→ RECORDS FOR THE TASK
_____

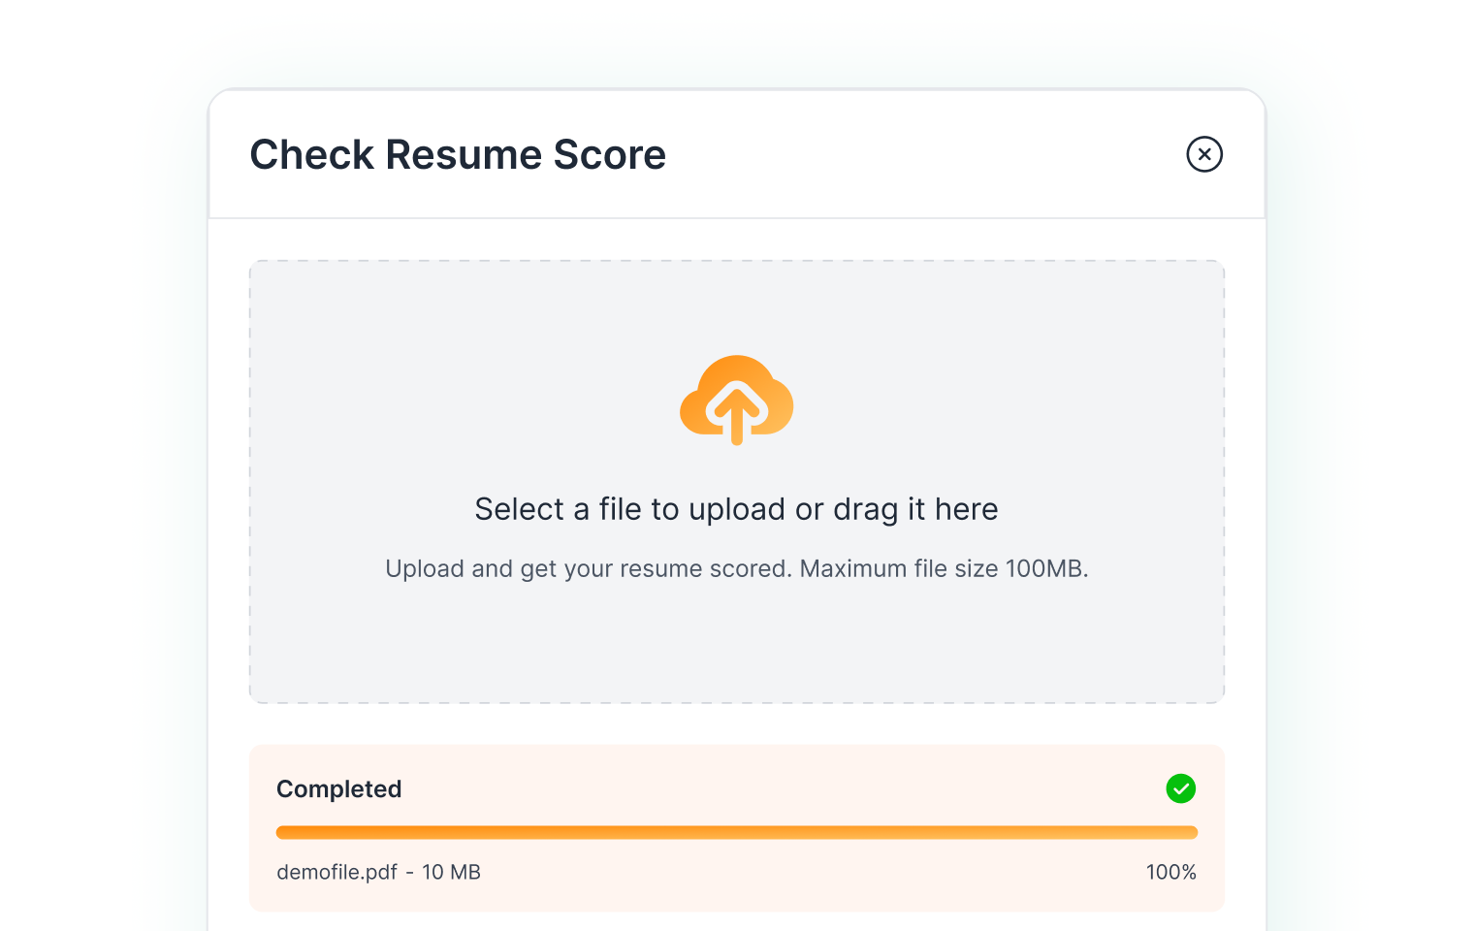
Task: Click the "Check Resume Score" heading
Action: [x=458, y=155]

_____

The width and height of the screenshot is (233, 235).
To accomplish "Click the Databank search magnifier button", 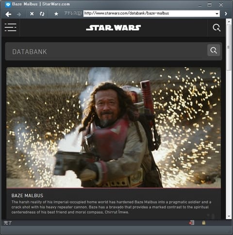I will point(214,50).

_____

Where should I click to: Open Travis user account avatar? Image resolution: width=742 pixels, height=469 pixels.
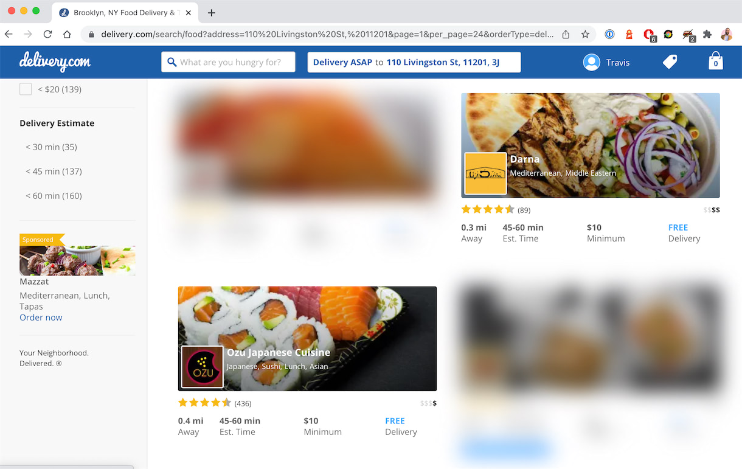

_____

→ ACTIVITY
Out of the entries, pull every line that mentions "height".

→ SOLUTION
The width and height of the screenshot is (233, 235).
Where should I click to: Open Travis user account avatar? Image resolution: width=742 pixels, height=469 pixels.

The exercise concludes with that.